# What to work on:
Transcribe word for word the section of the records below that opens with the line containing "Instruction: Click the" and closes with the line containing "1280x720 pixels."; drop every picture.

(Extracted records)
____________
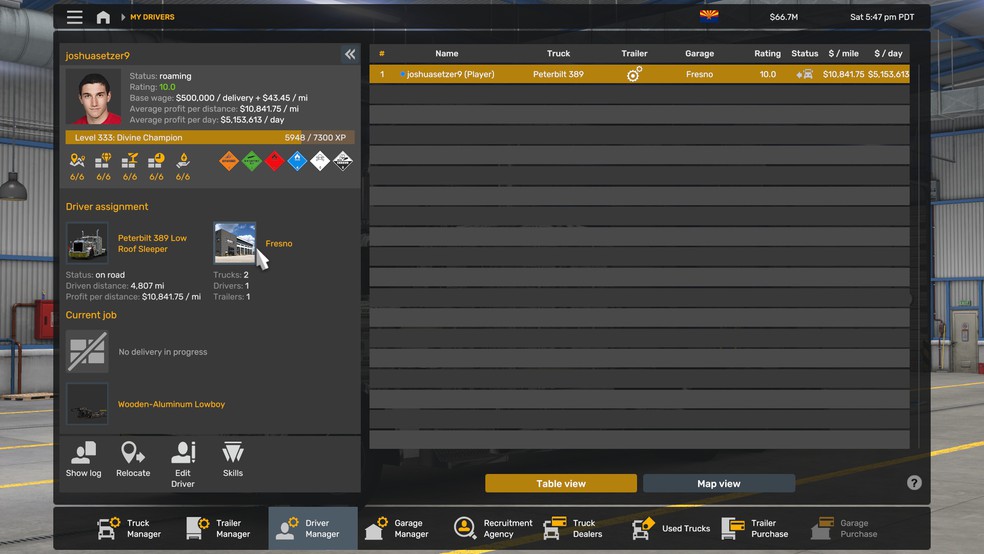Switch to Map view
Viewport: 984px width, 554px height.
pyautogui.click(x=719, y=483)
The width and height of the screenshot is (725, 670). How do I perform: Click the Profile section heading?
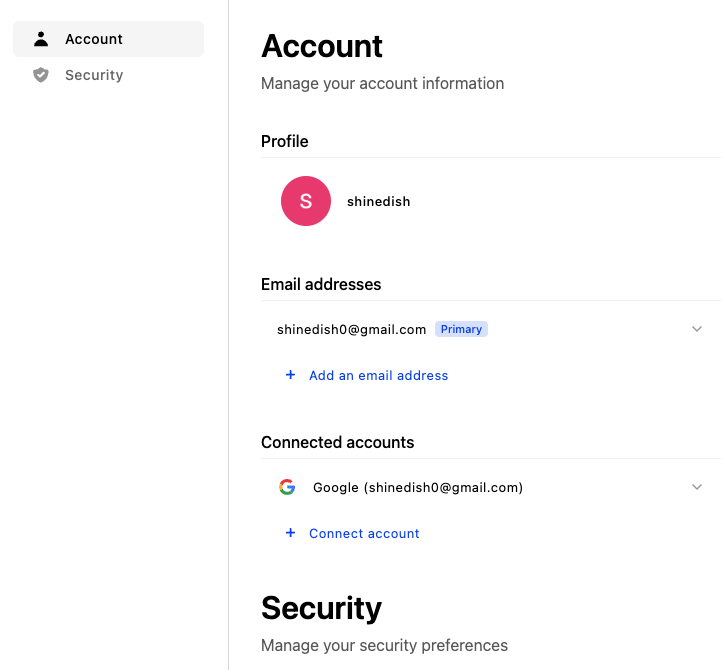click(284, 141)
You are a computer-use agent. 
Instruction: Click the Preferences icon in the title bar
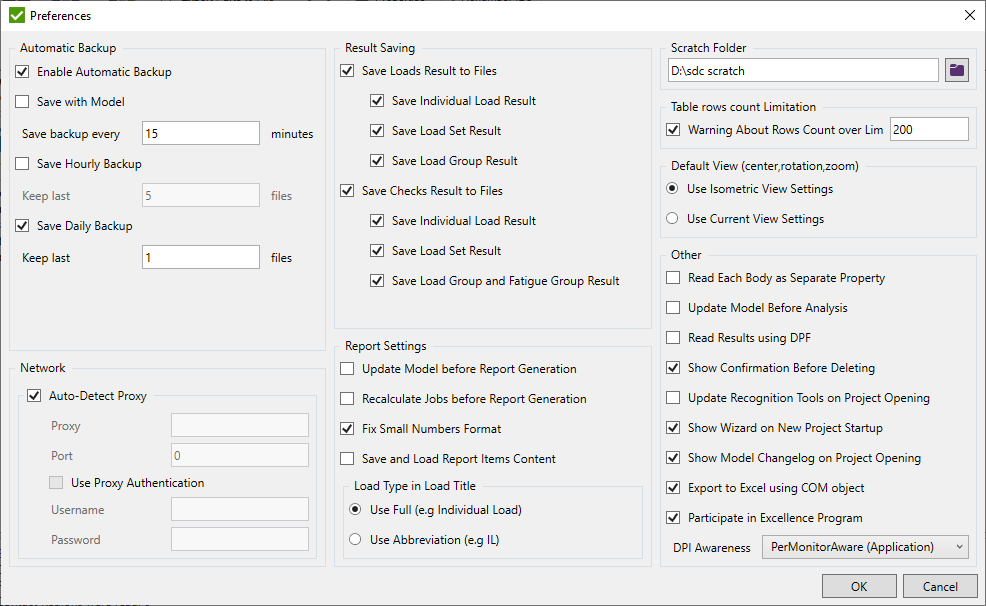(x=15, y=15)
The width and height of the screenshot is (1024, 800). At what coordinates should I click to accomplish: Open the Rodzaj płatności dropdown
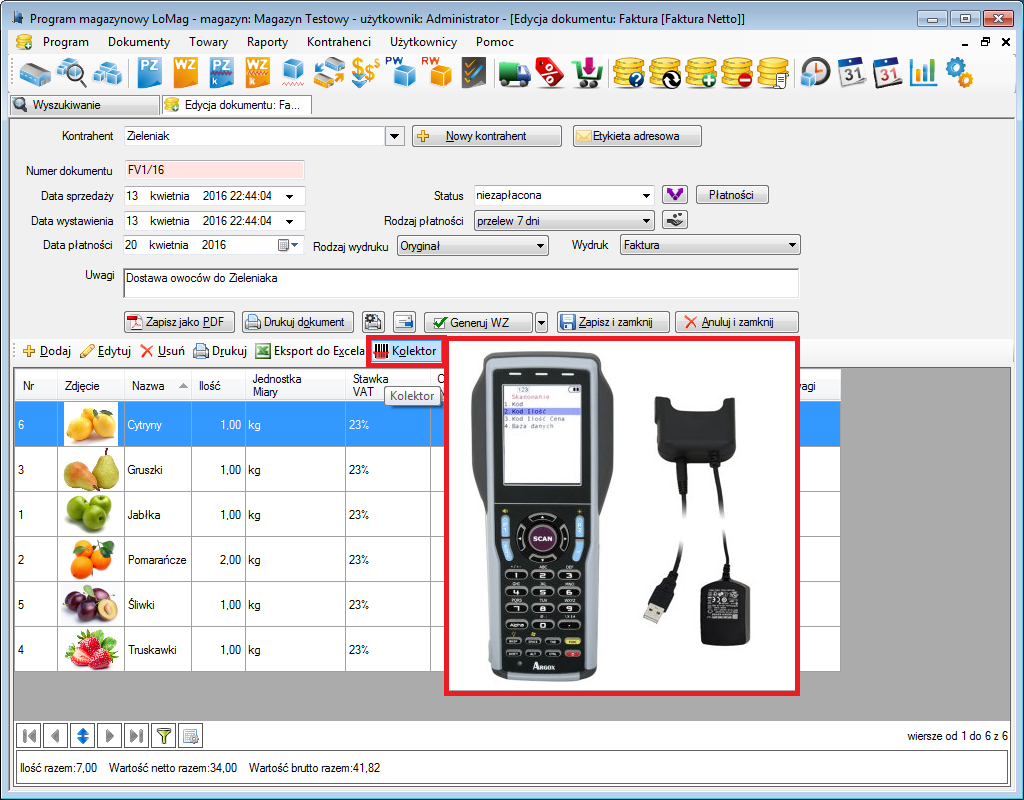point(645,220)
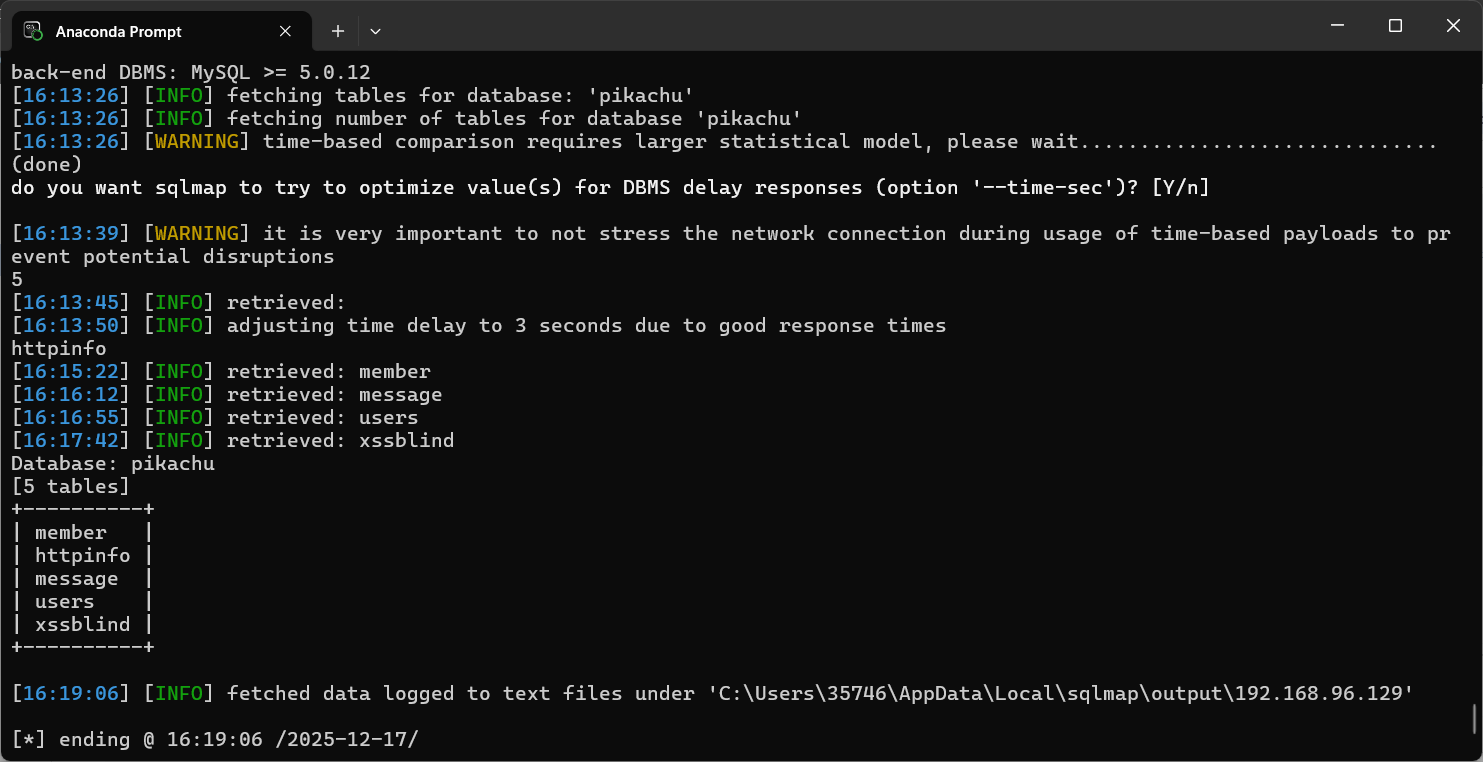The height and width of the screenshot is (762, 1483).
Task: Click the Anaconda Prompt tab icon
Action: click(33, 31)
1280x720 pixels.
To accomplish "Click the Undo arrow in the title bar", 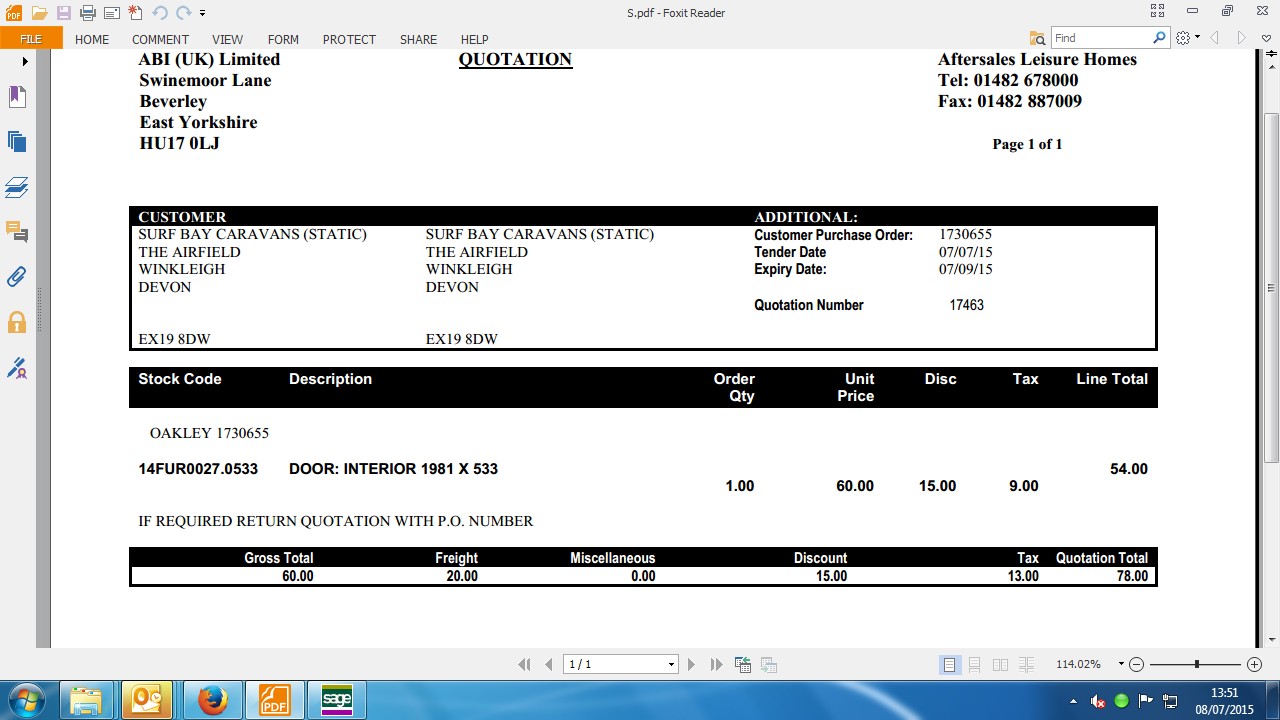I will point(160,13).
____________
# Answer:
Instruction: Click the Preferences icon in the title bar
(x=15, y=15)
The width and height of the screenshot is (1024, 800). At what coordinates should I click to accomplish: Open the Rodzaj płatności dropdown
point(645,220)
The height and width of the screenshot is (762, 1483).
Task: Click the Anaconda Prompt tab icon
Action: click(33, 31)
1280x720 pixels.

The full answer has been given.